Using small molecules to regulate protein localization and degradation

The complex network of interactions and reactions of proteins with DNA, RNA, and other biomolecules requires tight regulation to maintain the homeostasis of life. To understand the role of each protein in these complicated systems, biologists perturb one variable related to a protein and study the effects. A few of these variables are location within a cell, interactions with other proteins and biomolecules, and concentration. Unfortunately, proteins have typically been studied on an individual basis due to restrictive methodology. This dissertation focuses on developing methodologies that can be used to study the majority of the proteome.
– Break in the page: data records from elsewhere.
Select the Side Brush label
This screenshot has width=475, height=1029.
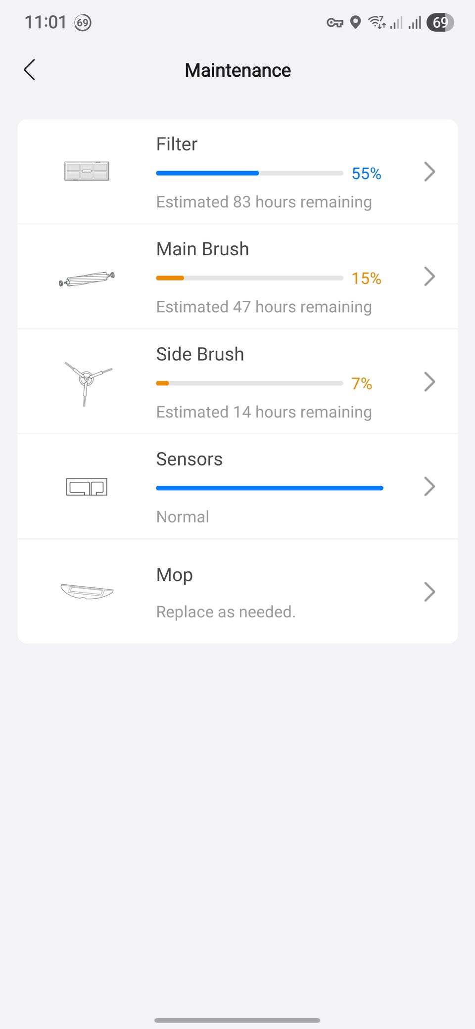click(200, 354)
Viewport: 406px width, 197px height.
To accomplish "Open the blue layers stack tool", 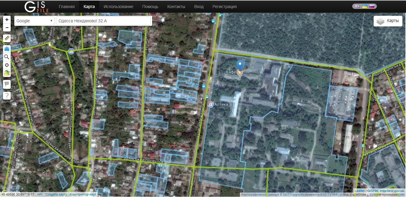I will click(x=7, y=49).
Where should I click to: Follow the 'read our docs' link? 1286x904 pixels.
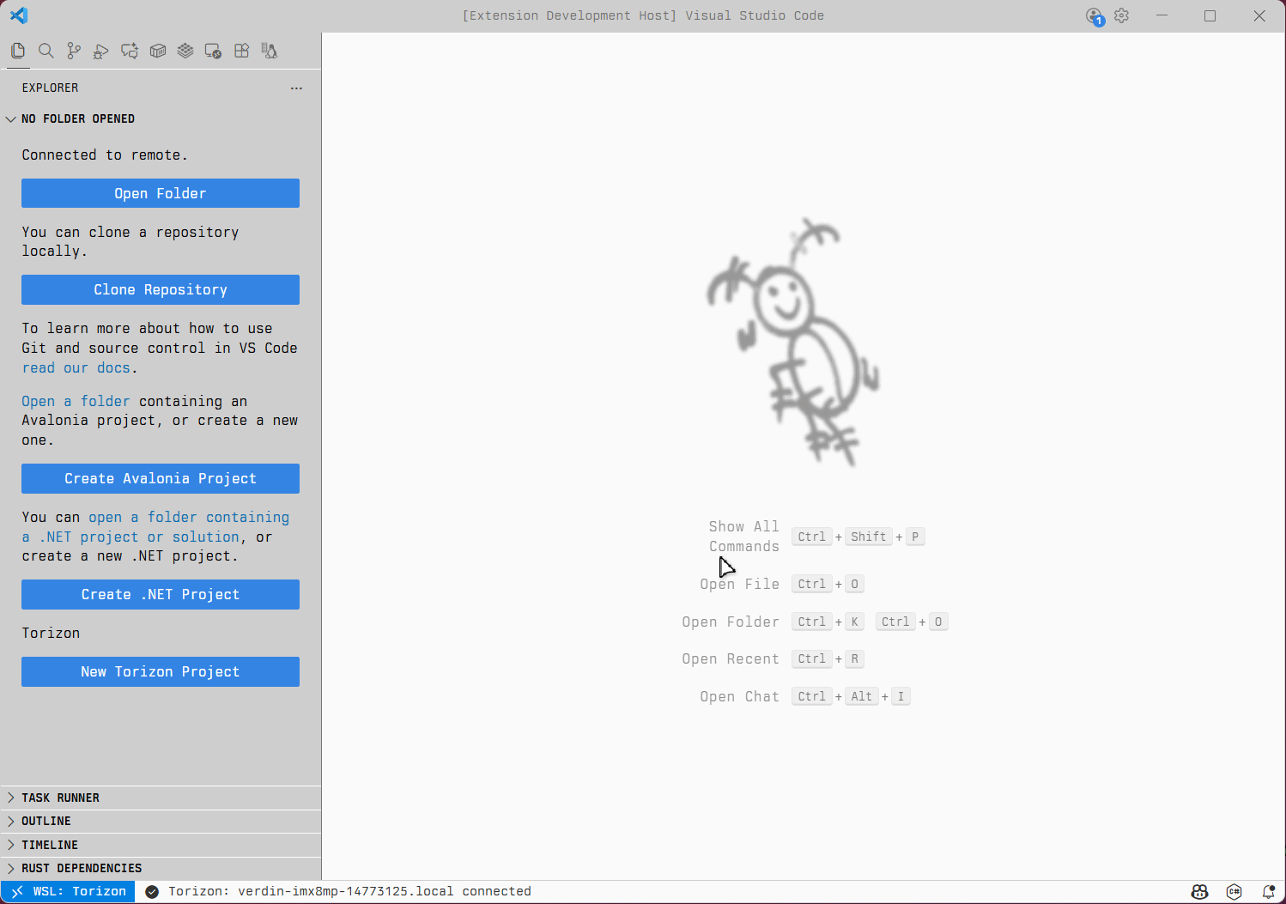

Using fusion proteins, a protein of interest can be perturbed by attaching a small molecule-regulated protein.; Chapter Two focuses on developing a light-sensitive molecule that can bring two FKBP fusion proteins together. This system can be used to relocate proteins within the cell or to bring two proteins together within a cell. The synthesis of a small library of azobenzene-containing molecules is reported. The isomerization of azobenzenes between the cis and trans isomers alters the steric environment of the molecules. The extent of isomerization of these compounds has been measured by NMR and HPLC. One of these compounds was isomerized alone and in the presence of a protein to show that the isomerization is not inhibited by a potential binding partner. Fluorescence polarization was used to study the binding interactions of these photosensitive molecules with their binding partners. However, limitations of this assay prevented the characterization of the possible binding events.; Chapter Three focuses on a system for controlling the degradation of a protein of interest. In this project, several permutations of bacterial DHFR are tested for stability in the presence of trimethoprim, a molecule orthogonal to mammalian metabolism, and degradation in the absence of the small molecule. DHFRs with varying N-terminal amino acids and linker regions were studied in mouse cells by Western blot. DHFR proteins containing a flexible 45-amino acid linker including lysines accessible to the ubiquitylation machinery display the desired small molecule regulation. Future work will determine if this degradation occurs when additional proteins are attached to the destabilizing DHFR.